[EXERCISE AIM]
Check each line of the data below for the string "Close", then report how many lines have it and nothing else.

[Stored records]
* * *

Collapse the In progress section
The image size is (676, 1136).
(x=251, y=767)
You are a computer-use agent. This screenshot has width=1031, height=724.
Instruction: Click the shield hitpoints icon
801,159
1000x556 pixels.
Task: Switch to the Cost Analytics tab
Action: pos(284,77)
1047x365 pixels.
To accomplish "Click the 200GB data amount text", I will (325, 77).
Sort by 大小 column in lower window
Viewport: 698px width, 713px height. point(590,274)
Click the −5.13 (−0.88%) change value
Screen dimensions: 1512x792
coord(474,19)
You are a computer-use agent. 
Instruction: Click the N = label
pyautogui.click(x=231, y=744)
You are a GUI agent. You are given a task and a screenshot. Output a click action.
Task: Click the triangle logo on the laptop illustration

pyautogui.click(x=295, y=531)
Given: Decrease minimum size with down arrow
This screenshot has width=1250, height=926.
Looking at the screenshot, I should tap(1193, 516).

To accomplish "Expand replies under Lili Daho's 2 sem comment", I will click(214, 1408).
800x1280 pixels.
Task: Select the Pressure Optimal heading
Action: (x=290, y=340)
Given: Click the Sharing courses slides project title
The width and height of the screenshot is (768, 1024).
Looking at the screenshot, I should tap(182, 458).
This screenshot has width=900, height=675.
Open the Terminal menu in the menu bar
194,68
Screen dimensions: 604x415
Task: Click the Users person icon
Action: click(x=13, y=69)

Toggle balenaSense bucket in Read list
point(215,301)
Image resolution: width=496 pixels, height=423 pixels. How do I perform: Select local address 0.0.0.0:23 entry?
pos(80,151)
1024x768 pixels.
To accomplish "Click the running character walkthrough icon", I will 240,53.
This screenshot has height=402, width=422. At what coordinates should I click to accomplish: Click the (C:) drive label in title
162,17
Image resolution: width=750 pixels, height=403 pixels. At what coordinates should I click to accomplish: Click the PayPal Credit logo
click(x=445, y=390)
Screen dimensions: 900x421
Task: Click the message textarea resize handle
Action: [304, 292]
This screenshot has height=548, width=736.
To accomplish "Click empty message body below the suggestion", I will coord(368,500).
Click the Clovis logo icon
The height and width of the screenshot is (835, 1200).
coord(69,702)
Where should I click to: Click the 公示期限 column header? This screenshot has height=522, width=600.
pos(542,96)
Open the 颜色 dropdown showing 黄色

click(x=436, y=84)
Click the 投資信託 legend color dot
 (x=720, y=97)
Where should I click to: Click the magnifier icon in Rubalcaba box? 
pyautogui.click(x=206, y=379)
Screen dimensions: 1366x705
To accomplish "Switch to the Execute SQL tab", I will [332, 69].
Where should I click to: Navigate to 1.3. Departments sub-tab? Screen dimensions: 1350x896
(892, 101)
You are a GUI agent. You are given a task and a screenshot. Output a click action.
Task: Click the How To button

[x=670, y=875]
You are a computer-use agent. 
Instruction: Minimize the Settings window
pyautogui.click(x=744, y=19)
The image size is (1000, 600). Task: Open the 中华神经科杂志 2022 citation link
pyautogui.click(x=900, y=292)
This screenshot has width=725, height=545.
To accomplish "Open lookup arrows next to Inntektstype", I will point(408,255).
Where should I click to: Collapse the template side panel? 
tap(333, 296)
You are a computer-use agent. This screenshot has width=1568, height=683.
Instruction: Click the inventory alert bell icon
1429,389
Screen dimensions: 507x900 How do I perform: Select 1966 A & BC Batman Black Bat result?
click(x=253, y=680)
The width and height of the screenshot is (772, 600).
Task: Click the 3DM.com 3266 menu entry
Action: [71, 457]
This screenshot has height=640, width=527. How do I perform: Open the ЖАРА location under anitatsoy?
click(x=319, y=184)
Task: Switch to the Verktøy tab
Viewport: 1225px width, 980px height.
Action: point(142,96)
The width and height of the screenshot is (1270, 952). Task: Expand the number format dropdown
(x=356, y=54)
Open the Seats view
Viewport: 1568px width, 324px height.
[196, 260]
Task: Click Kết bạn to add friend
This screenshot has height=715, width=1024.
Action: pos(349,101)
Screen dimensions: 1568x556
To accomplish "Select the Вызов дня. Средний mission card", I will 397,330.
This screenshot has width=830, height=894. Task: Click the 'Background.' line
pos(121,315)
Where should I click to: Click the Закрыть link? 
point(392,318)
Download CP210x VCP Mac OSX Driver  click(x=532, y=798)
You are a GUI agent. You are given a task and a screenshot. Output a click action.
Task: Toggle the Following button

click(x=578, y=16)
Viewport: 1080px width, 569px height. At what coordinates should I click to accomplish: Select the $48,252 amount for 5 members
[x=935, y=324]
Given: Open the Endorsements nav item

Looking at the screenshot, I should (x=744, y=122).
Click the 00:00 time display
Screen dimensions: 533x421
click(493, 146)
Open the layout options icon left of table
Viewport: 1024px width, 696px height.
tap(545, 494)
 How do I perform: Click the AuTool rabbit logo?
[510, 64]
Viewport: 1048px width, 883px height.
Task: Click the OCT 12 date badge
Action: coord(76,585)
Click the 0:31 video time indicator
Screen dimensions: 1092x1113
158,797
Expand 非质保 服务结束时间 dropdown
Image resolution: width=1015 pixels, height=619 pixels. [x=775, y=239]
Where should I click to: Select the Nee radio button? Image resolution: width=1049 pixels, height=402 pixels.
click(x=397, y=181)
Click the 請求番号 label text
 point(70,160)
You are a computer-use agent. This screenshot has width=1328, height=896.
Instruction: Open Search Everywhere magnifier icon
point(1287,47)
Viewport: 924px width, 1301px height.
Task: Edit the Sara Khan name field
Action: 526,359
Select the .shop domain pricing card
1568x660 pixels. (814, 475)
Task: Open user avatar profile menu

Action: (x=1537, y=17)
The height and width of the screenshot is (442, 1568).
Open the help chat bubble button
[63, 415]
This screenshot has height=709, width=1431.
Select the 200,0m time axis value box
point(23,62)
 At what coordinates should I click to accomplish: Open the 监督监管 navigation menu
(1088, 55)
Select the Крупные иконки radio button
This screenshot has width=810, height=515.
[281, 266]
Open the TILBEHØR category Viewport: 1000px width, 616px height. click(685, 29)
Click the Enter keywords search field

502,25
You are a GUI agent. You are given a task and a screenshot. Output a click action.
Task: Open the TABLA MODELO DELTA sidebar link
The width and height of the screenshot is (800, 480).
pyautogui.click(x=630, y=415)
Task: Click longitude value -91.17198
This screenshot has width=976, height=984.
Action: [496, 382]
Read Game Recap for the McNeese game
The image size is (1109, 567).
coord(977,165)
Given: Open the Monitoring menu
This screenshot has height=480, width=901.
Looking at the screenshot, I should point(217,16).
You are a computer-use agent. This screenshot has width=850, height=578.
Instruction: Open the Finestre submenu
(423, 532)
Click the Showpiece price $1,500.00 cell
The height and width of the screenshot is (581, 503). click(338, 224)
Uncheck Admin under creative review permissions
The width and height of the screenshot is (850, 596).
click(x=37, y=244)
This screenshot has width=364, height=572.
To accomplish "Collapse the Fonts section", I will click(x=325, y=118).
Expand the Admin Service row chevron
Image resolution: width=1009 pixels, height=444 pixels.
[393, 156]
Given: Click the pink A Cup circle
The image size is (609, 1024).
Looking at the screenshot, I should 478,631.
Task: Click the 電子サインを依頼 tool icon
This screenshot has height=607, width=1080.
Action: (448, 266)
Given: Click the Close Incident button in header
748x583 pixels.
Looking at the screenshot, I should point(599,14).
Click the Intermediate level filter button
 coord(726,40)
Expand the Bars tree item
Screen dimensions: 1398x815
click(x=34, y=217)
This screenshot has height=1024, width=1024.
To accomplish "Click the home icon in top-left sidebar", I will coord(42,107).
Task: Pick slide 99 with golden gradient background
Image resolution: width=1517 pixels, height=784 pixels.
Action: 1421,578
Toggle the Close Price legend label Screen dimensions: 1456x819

* * *

[OUTPUT OF THE EXERCISE]
2